Complete sigmoid colon erosion by an intrauterine contraception device in an ectopic pregnancy: a case report

Chuah Jun Sen 1 2 3 , Nur Hayati Abd Samad 2 , Tan Jih Huei 2 , Lee Ee Peng 2
+ Author Affiliations
- Author Affiliations

1 Department of General Surgery, Pusat Perubatan Universiti Kebangsaan Malaysia, Cheras, Malaysia.

2 Department of General Surgery, Hospital Sultanah Aminah, Ministry of Health Malaysia, Johor Bahru, Malaysia.

3 Corresponding author. Email: Vincentchuahjs@gmail.com

Journal of Primary Health Care 13(3) 283-286 https://doi.org/10.1071/HC21084
Published: 23 September 2021

Journal Compilation © Royal New Zealand College of General Practitioners 2021 This is an open access article licensed under a Creative Commons Attribution-NonCommercial-NoDerivatives 4.0 International License

Abstract

INTRODUCTION: An intrauterine contraceptive device (IUCD) is a common contraception method used for family planning. IUCD erosion into adjacent organs is a rare but serious complication of IUCD use.

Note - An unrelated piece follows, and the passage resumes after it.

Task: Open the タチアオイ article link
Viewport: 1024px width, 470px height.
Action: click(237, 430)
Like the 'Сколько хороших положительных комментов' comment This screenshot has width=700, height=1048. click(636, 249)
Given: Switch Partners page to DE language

CASE PRESENTATION: A 41-year-old female presented to us with a leaking left ectopic pregnancy. Emergency laparotomy and left salpingectomy were performed. A copper ICUD was found intraperitoneally and part of it had completely eroded into the sigmoid colon. Sigmoid colotomy was performed and the IUCD was removed successfully. Further history revealed that the patient had her IUCD inserted 12 years previously but was forgotten. The patient was discharged well after 4 days of admission.

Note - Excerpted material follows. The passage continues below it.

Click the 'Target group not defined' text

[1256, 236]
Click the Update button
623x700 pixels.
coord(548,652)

DISCUSSION: Erosion of an IUCD into the colon is uncommon and may be asymptomatic or present with bowel perforation and obstruction. There should be a high index of suspicion for pregnancy occurring among women post-IUCD insertion. A misplaced IUCD can cause chronic inflammation of the fallopian tube, which may alter tubal functionality and increase the risk of ectopic pregnancy. Family planning is commonly done in primary health care. Primary care education and counselling are essential to improve awareness of fertile women to prevent similar complications. Periodic examination of IUCD string either by users or primary health-care practitioners is crucial. Ultrasound can be advocated if there are difficulties with the insertion. An abdominal radiograph is useful and should be performed in the case of missing IUCDs.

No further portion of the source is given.